Do what God has called you to do; if it is of him, he will exalt you in his time. When this happens, be humble and serve the congregation and others with grace. Take delight in serving people with grace.
Be the example, not the exception.
You can demonstrate humble service in two important areas. The first is care for the facility – pick up and straighten up and take pride in the facility the Lord has provided. It is not just the job of the facility staff to maintain the cleanliness and appearance of the church building.
The second is friendliness – be helpful and friendly to other staff members and to visitors to our church. As a staff member, you can be an example for the whole congregation in friendliness. Always do your best to keep a big church small.

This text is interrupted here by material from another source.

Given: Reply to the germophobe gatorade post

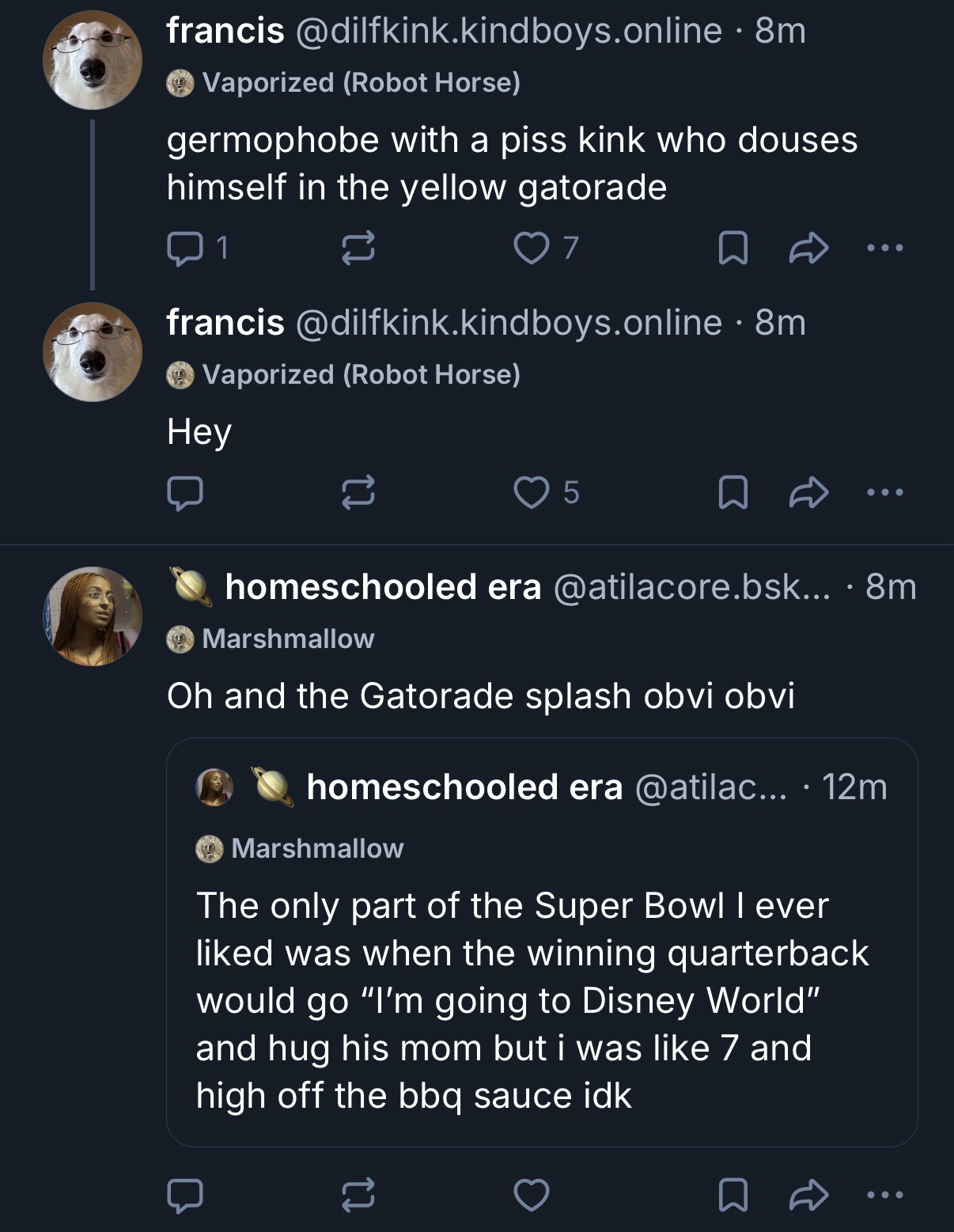Looking at the screenshot, I should point(185,249).

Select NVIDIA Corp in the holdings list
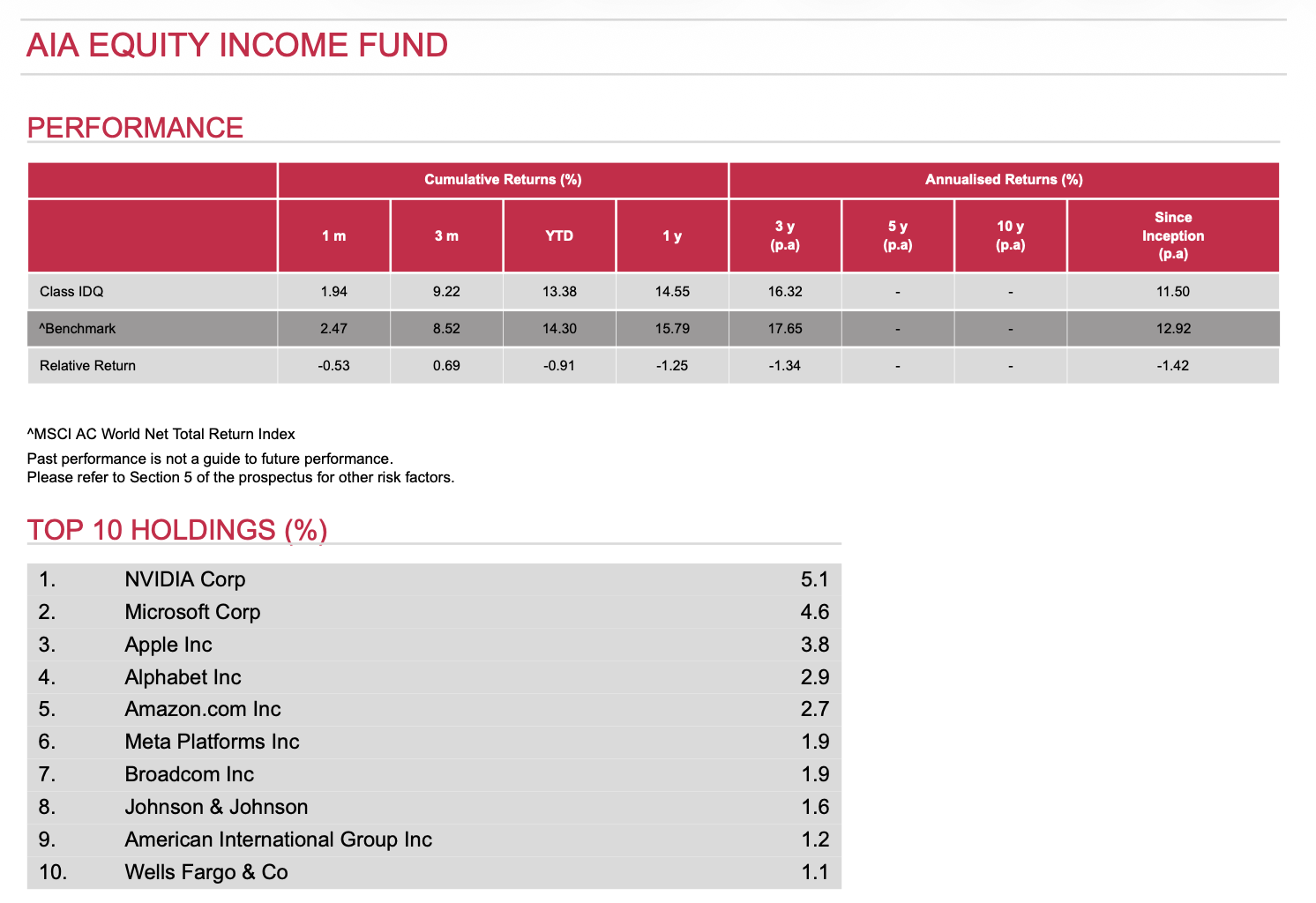click(185, 579)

9. Be content with your pay.
You will be paid fairly in comparison to other members of the staff in similar positions. Many staff members could make more working elsewhere, but the Lord has called you here and you should remember that calling.
If you cannot do this over time, or if your personal finances cannot be adjusted so that this is not a constant struggle, then it may be time to seek employment elsewhere.
10. Give your family proper attention.
You should be a bold and effective witness for Jesus Christ by sharing your faith and by modeling mature Christian behavior and attitude, especially with your family. With your family, you should:
Remain enthusiastic and positive at home, and be supportive of the church
Give your children priority
Love your spouse
11. Never lose the wonder of serving Christ.
“Be fervent in spirit in serving our Lord.” (Romans 12:11 NIV)
You have been called by an awesome God to minister in a very special place. Remember this blessing and walk each day in wonder and awe, maintaining your zeal for serving the Lord at this church. Keep honoring Jesus Christ in all you do and give him the glory.